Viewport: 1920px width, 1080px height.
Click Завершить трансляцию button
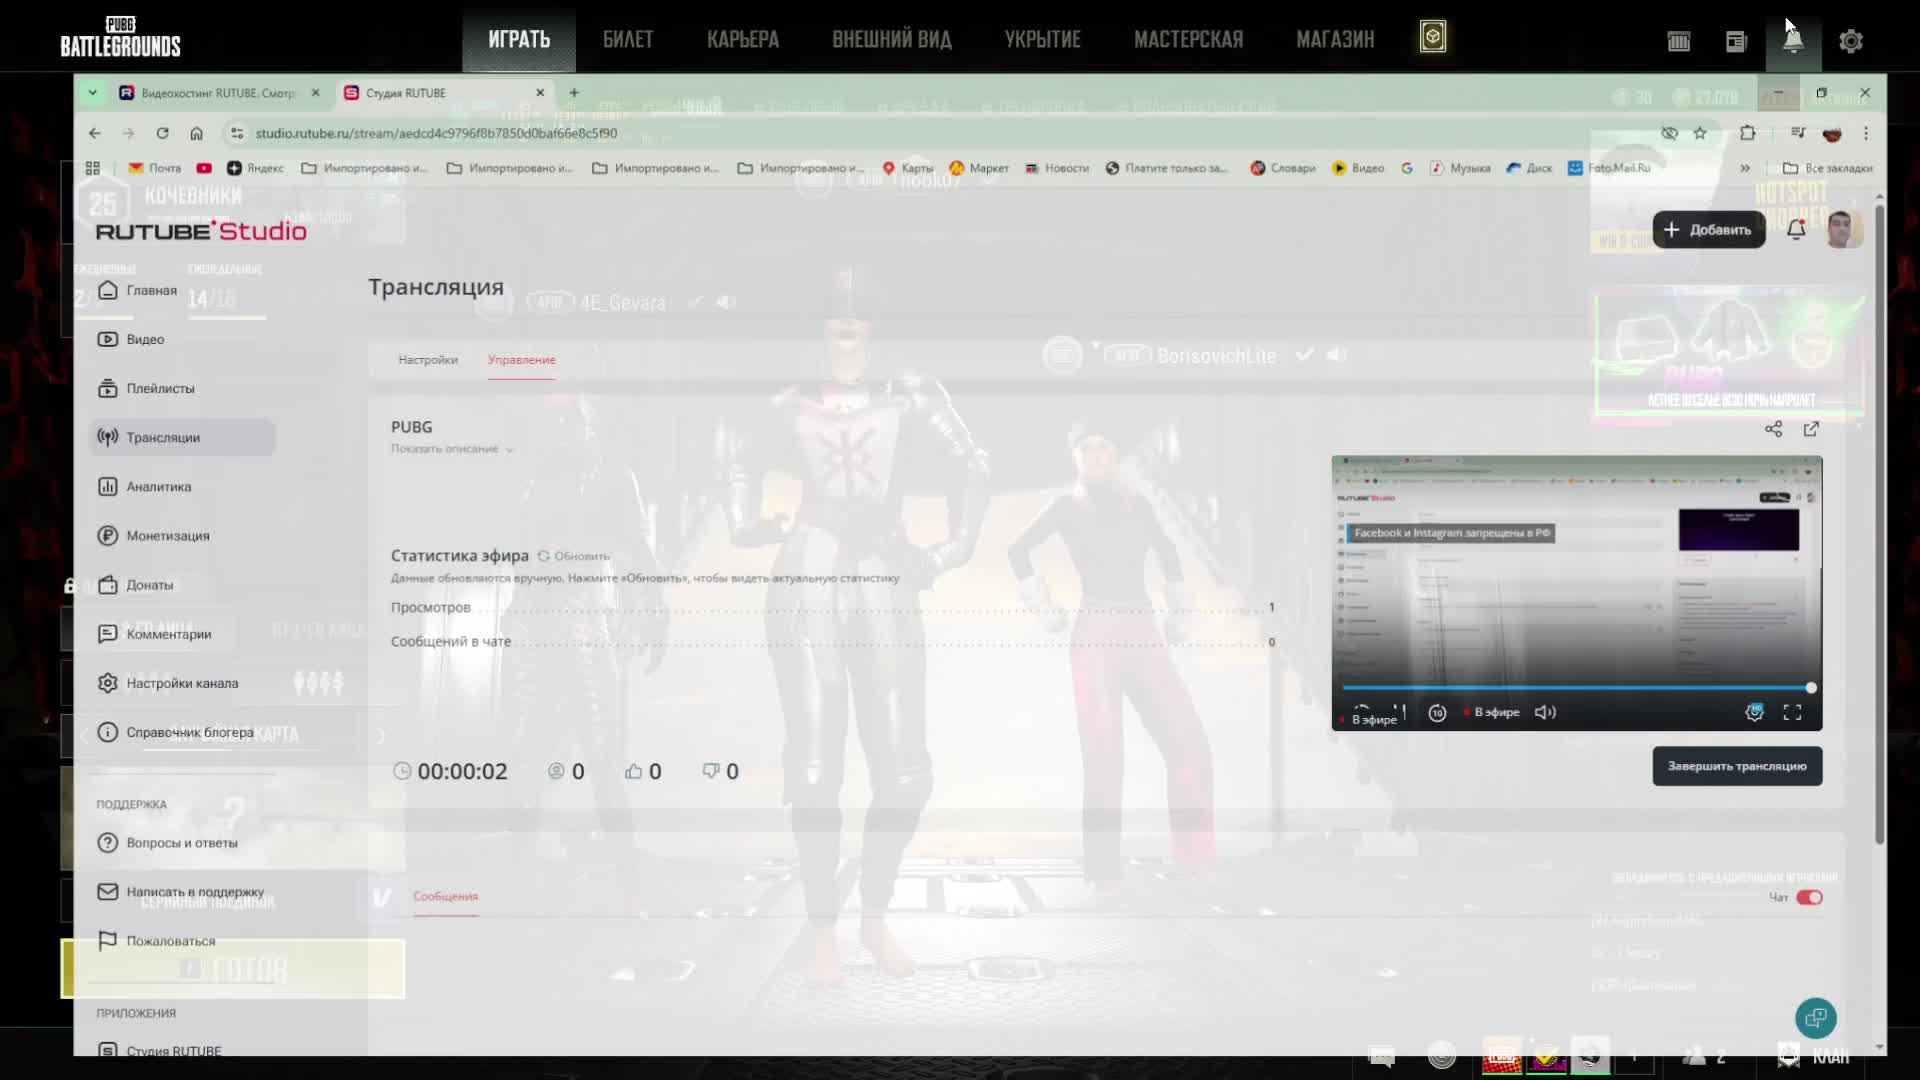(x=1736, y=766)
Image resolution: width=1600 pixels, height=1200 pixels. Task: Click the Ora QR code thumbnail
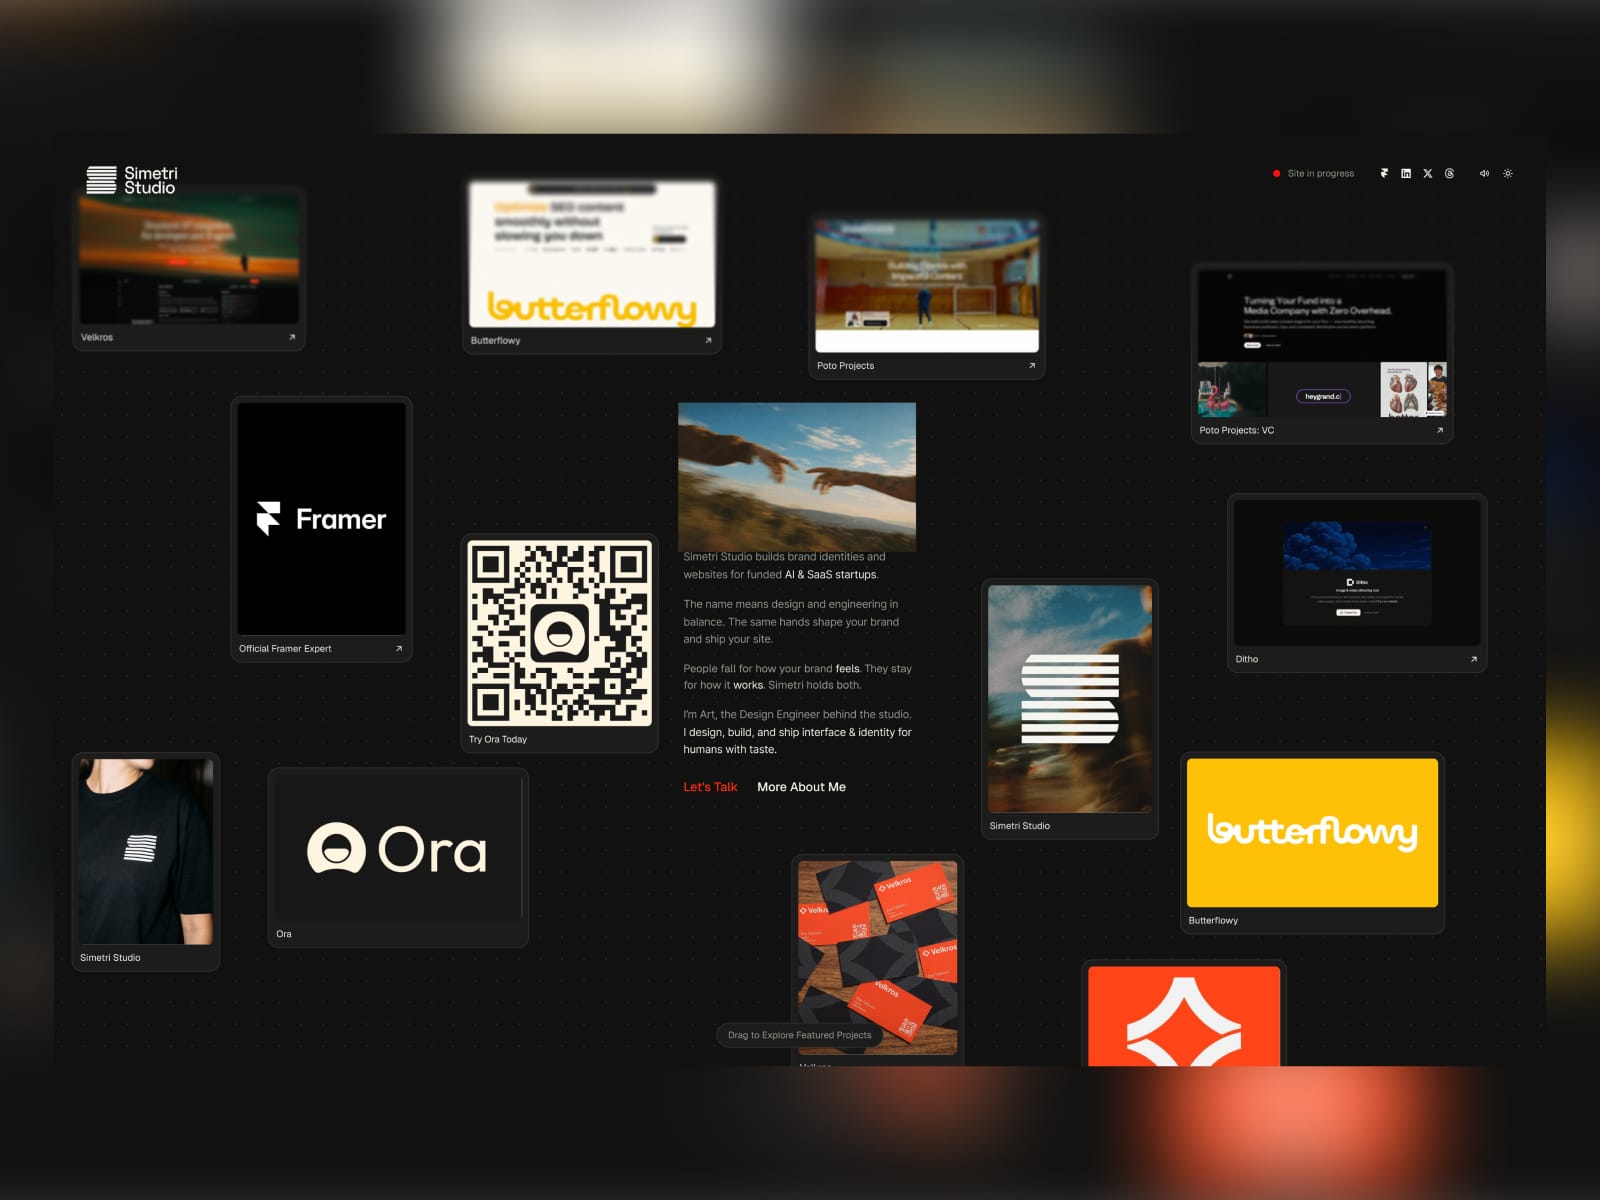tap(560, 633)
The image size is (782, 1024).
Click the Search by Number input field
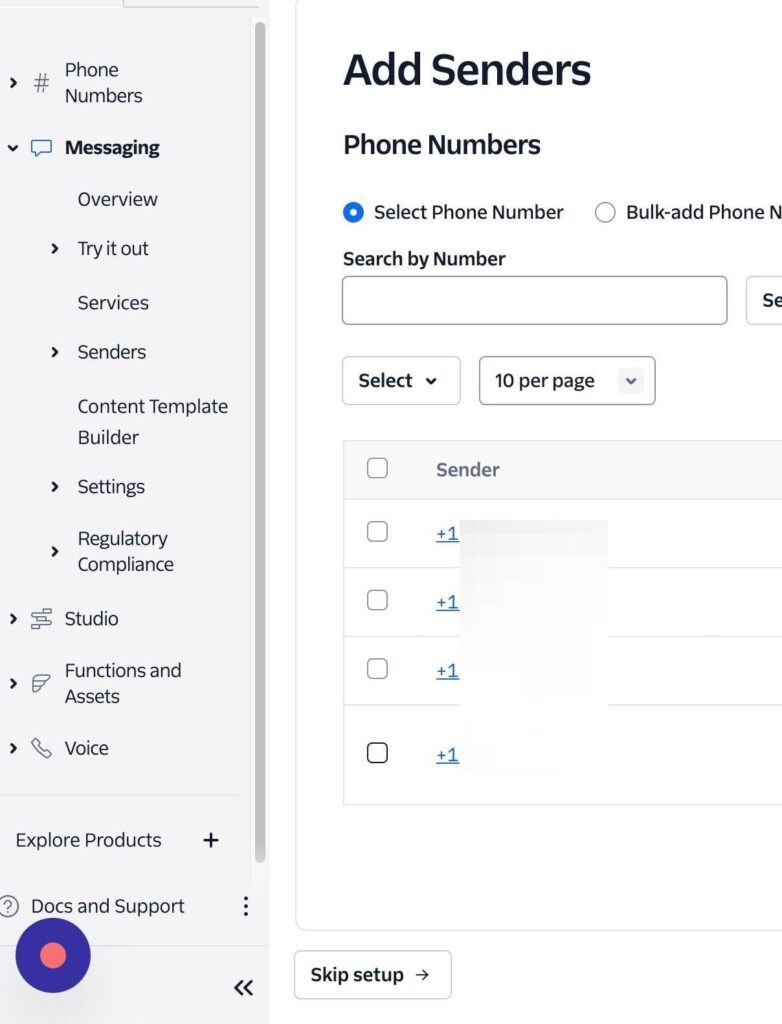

_Written request:_ Render the lines above as a JSON array of strings, one string per line, skipping blank lines and omitting the pictures.

_Written solution:_
[
  "Viewport: 1920px width, 1080px height.",
  "Click Завершить трансляцию button",
  "(x=1736, y=766)",
  "Image resolution: width=1600 pixels, height=1200 pixels. Task: Click the Ora QR code thumbnail",
  "tap(560, 633)",
  "The image size is (782, 1024).",
  "Click the Search by Number input field"
]